Anatoly Veltman writes: 

Note the reluctance to discuss or contemplate LEADING indicators that actually present economic sense. For example: everyone knows that EUR currency is associated with economic development and "order". While Swiss currency is associated with defensive posture and "calamity" hedge. The EURCHF pair doesn't move as much as other pairs in FX, because both currencies in the end are European currencies. Yet the pair has reversed since yesterday's SP record, and managed a straight 1% drop since…Now(?) Steve here is raising a possibility of a calamitous announcement over the weekend, but he wasn't raising it "before" the SP moved lower?

Cagdas Tuna writes: 

Average short interest % to floating shares in FAANG is 1.64% and if we exclude Netflix it is 1.07% Does that kind of statistics provide any hint to market tops or bottoms? 

Bill Rafter writes: 

In our shop we have done a lot of work with short interest (SI). First, we noted that THE expert on SI (Erlanger) first identified "stocks to buy" and then screened them for any added benefit that could come from SI. Next, we worked the research from the opposite angle. That is, we first identified stocks with good SI potential, and then went on to screen them.

We were wrong. Apparently half of the stocks with high SI are truly good shorts. Of the remaining a relatively small percentage became good short-squeeze candidates. The others just went nowhere.

However we went further, studying stocks with extremely low SI. The theory is this: If you have a stock that even a damn fool idiot will not short, it probably means something. Assuming that certain fundamentals are unknown, we came to believe that it reflected on the quality of management. Of course we have no way of proving that, but still consider extremely low SI as bullish sentiment. That's intuitive, but at least we have some research to back it.

Aug

22

The market is amazingly resilient today [8/21/18] vis a vis the two decisions on cases. All the Asian Markets are strong as a stone wall. And eminis are down only 7. We will see if the European markets can hold up especially since they have been very strong the last two days. I would posit that a bad market would show that Trump is good for markets and this would keep him in the battle.

Kim Zussman writes: 

A hostile deep state bringing felony convictions (with ridiculous sentences compared to violent youth's) of associates in order to upend the presidency in the name of Russian collusion will bring great succor to the Russians. And it would seem to put the finishing touches on anyone who isn't completely cynical toward all forms of aggressive government.

Stefan Jovanovich writes:

KZ's basic point is incontrovertible. Manafort was and is guilty of the counts on which he was convicted (tax evasion, bank fraud, failure to report himself as a lobbyist); but the sentencing is out of all proportion to what other taxpayers would receive in a "normal" case.

One of the many, many things the List and our Host have taught me is to trust the verdict of the markets. What they seem to be saying today is that Mueller has yet to lay a legal glove on the Great White Hope.

And now for another message from the past:

"The Tenure of Office act, it will be remembered, was passed in 1867 for the express purpose of preventing removals from office by President Johnson, between whom and the Congress a quarrel at that time raged so bitter that it was regarded by sober and thoughtful men as a national affliction, if not a scandal.

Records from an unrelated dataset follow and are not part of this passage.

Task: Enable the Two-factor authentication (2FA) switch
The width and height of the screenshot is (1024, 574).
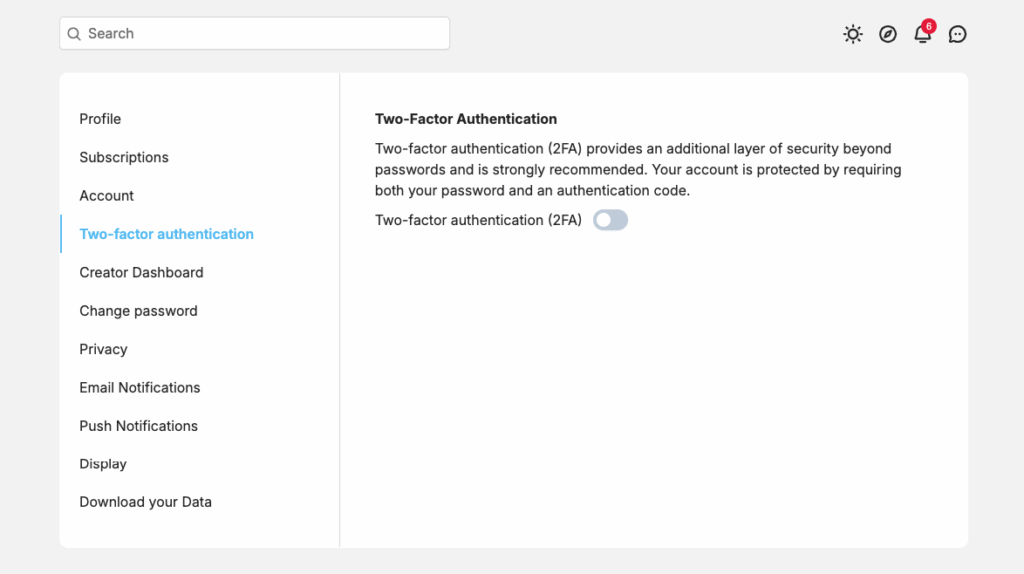Action: [x=610, y=220]
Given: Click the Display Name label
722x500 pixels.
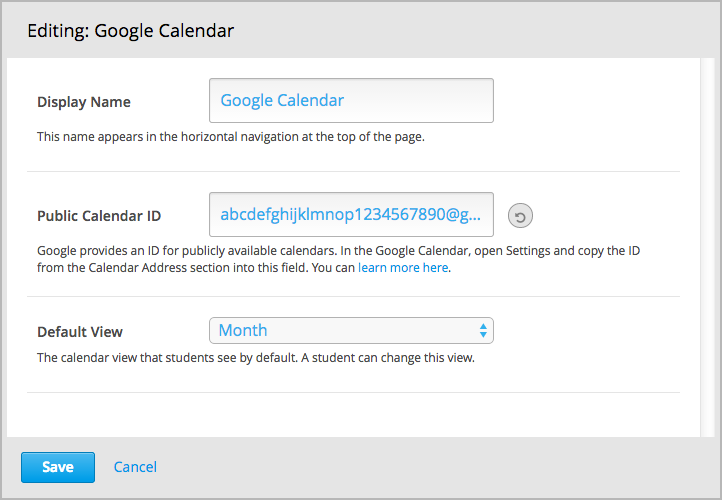Looking at the screenshot, I should click(x=84, y=102).
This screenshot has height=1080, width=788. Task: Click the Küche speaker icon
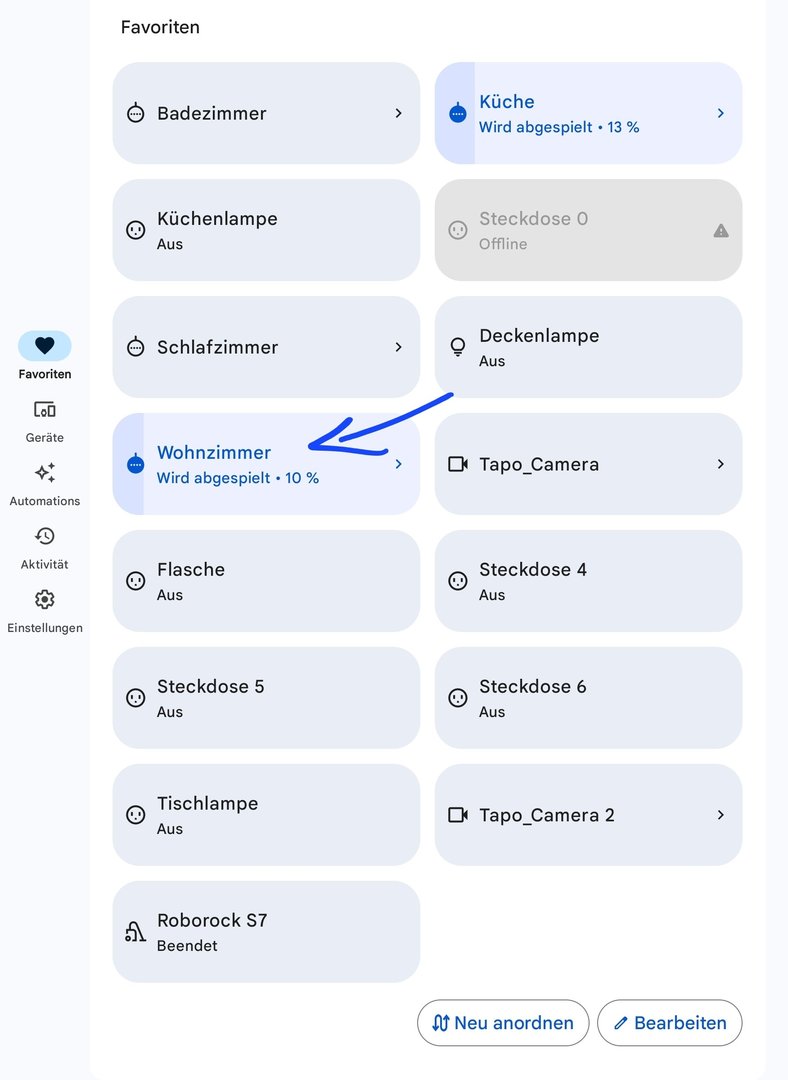point(458,113)
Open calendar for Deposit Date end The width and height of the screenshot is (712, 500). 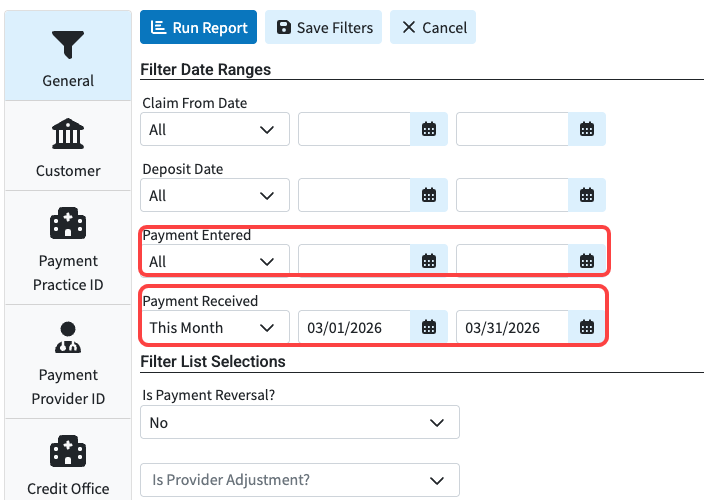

An amusing story is told of a legislator who, endeavoring to persuade a friend and colleague to aid him in the passage of a certain measure in which he was personally interested, met the remark that his bill was unconstitutional with the exclamation, "What does the Constitution amount to between friends?" It would be unseemly to suggest that in the heat of strife the majority in Congress had deliberately determined to pass an unconstitutional law, but they evidently had reached the point where they considered that what seemed to them the public interest and safety justified them, whatever the risk might be, in setting aside the congressional construction given to the Constitution seventy-eight years before.

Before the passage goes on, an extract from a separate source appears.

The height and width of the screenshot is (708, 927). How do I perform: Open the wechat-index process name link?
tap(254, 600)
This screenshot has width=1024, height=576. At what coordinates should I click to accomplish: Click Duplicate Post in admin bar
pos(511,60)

The law passed in 1867 was exceedingly radical; and in effect distinctly purported to confer upon the Senate the power of preventing the removal of officers without the consent of that body. It was provided that during a recess of the Senate an officer might be suspended only in case it was shown by evidence satisfactory to the President that the incumbent was guilty of misconduct in office or crime, or when for any reason he should become incapable or legally disqualified to perform his duties; and that within twenty days after the beginning of the next session of the Senate, the President should report to that body such suspension with the evidence and reasons for his action in the case, and the name of the person designated by the President to perform temporarily the duties of the office. Then follows this provision: "And if the Senate shall concur in such suspension and advise and consent to the removal of such officer, they shall so certify to the President, who may thereupon remove said officer, and by and with the advice and consent of the Senate appoint another person to such office. But if the Senate shall refuse to concur in such suspension, such officer so suspended shall forthwith resume the functions of his office."

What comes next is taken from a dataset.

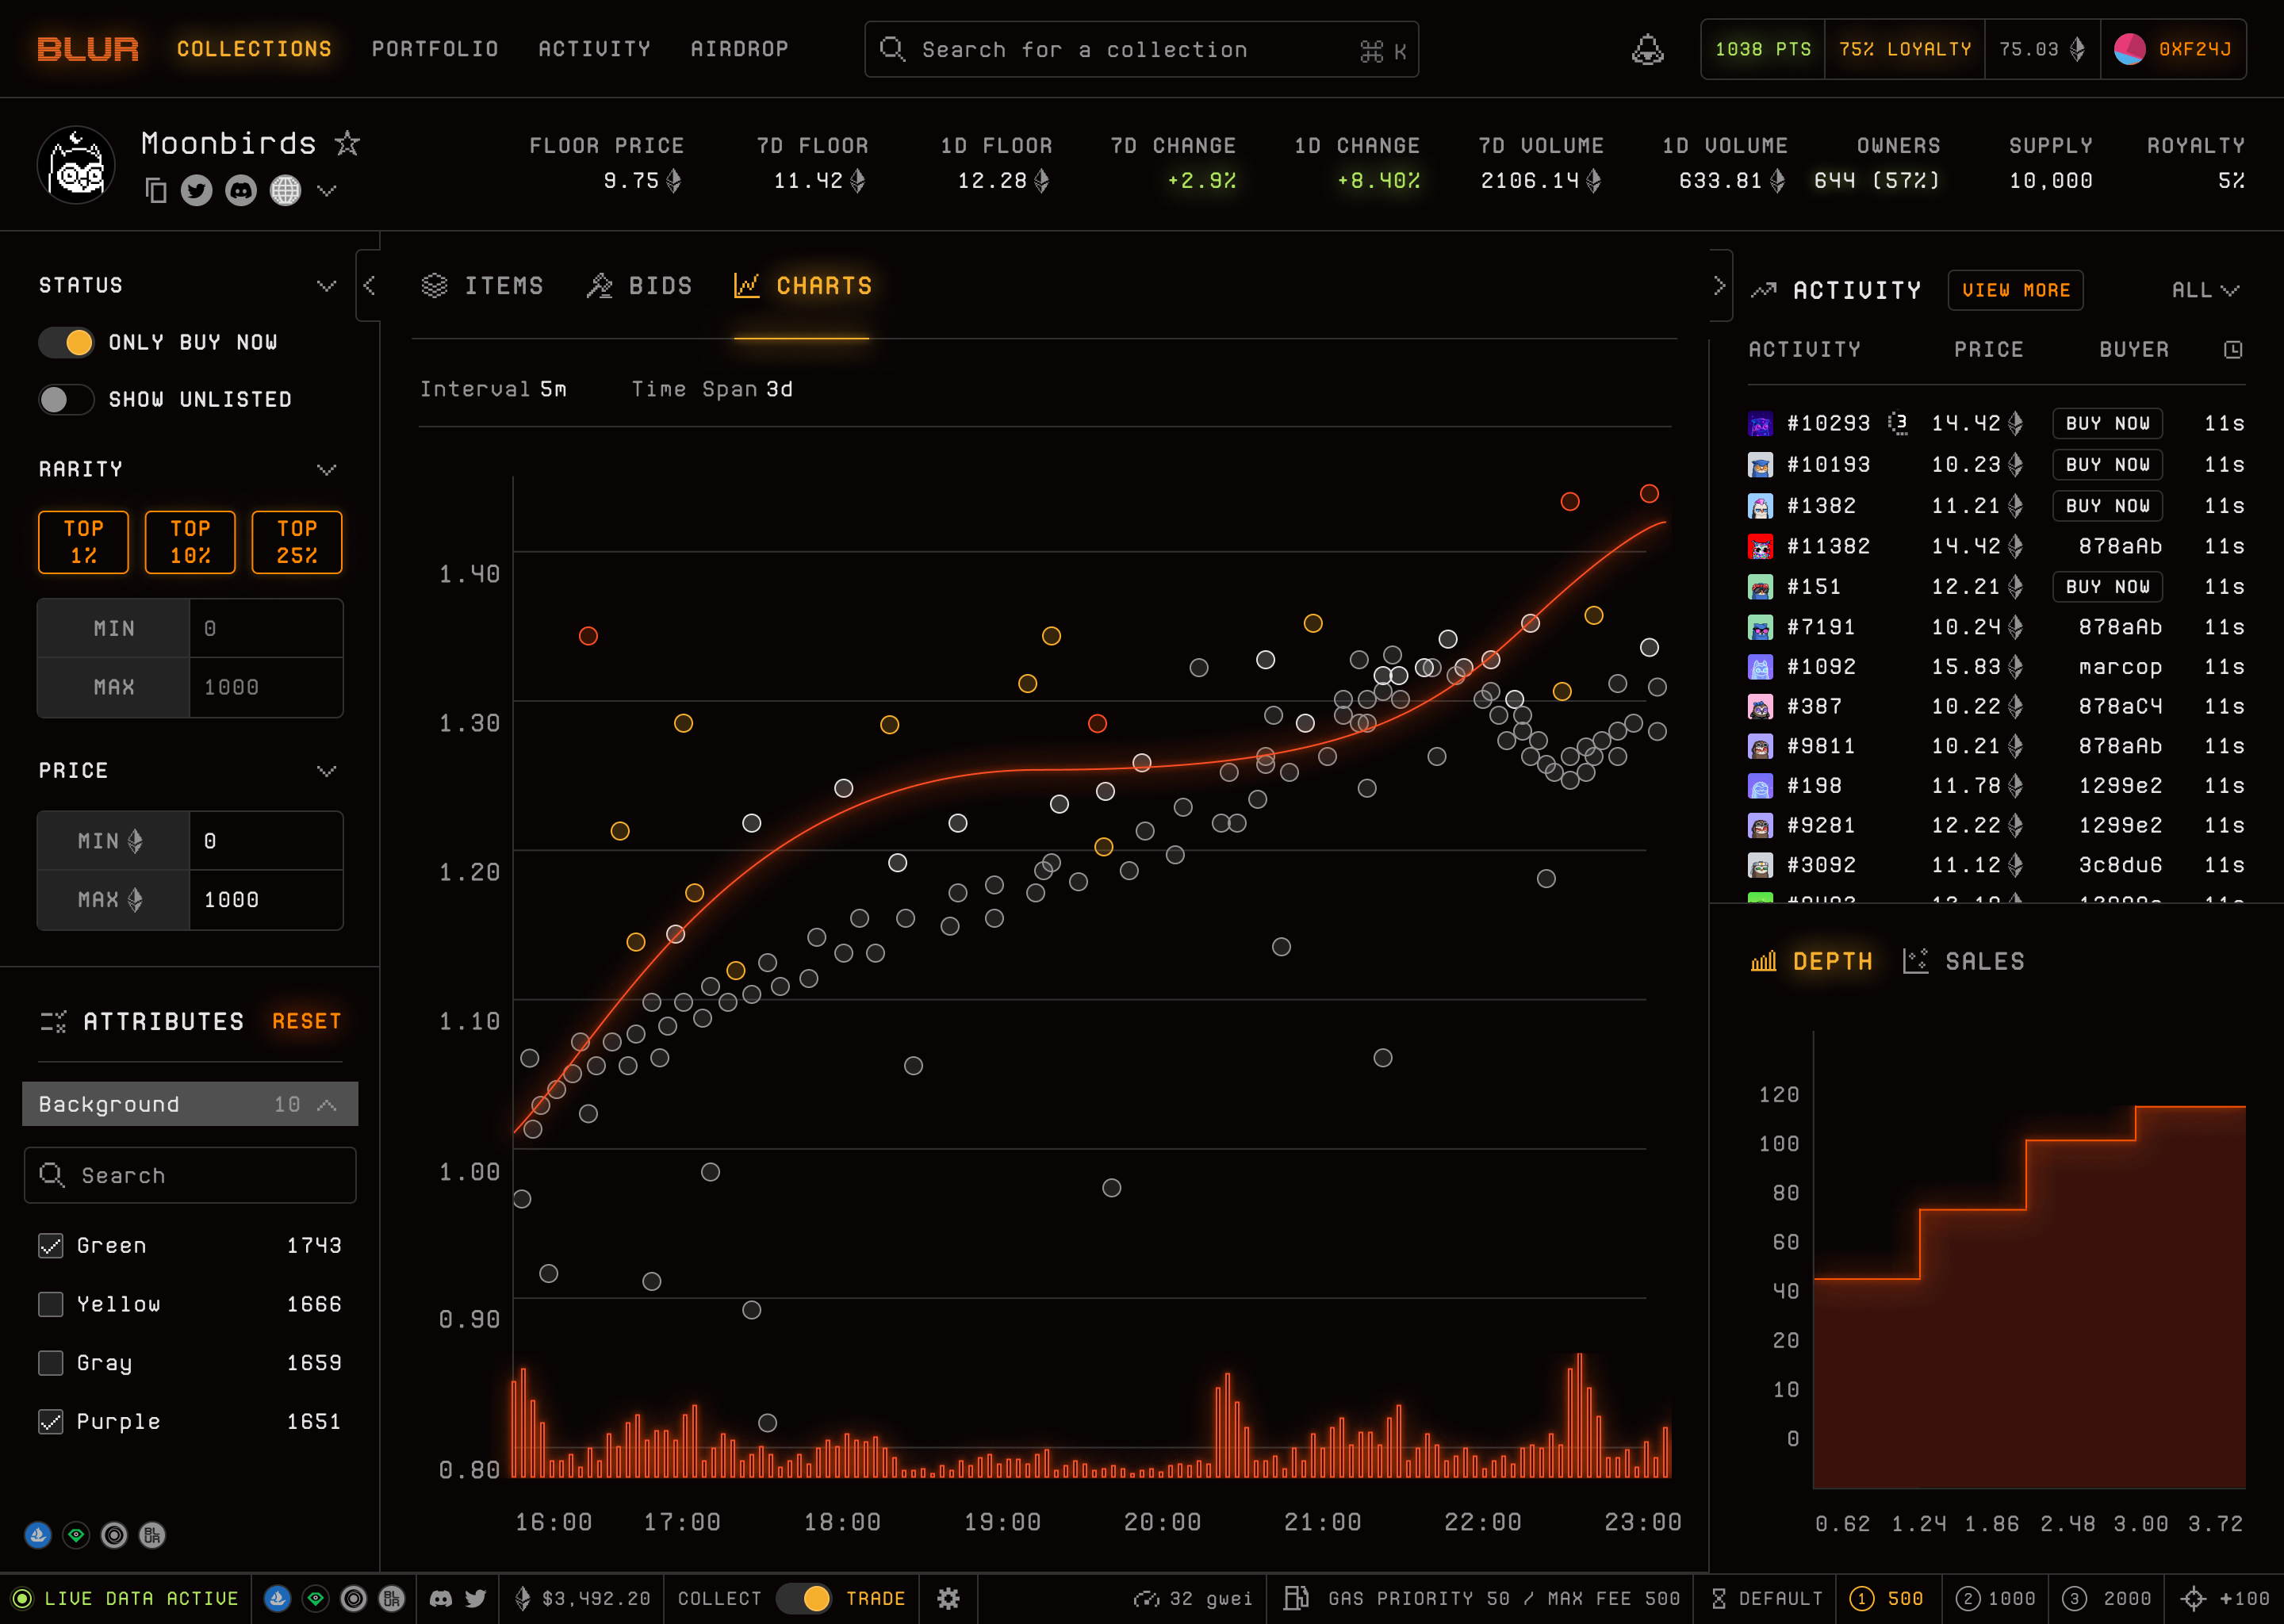2284x1624 pixels.
Task: Check the Yellow background attribute
Action: coord(51,1304)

On the 5th of April, 1869, a month and a day after President Johnson was succeeded in the presidency by General Grant, that part of the act of 1867 above referred to, having answered the purpose for which it was passed, was repealed, and other legislation was enacted in its place. It was provided in the new statute that the President might in his discretion, during the recess of that body, suspend officials until the end of the next session of the Senate, and designate suitable persons to perform the duties of such suspended officer in the meantime; and that such designated persons should be subject to removal in the discretion of the President by the designation of others. The following, in regard to the effect of such suspension, was inserted in lieu of the provision on that subject in the law of 1867 which I have quoted:

"And it shall be the duty of the President within thirty days after the commencement of each session of the Senate, except for any office which in his opinion ought not to be filled, to nominate persons to fill all vacancies in office which existed at the meeting of the Senate, whether temporarily filled or not, and also in the place of all officers suspended; and if the Senate, during such session, shall refuse to advise and consent to an appointment in the place of any suspended officer, then, and not otherwise, the President shall nominate another person as soon as practicable to said session of the Senate for said office."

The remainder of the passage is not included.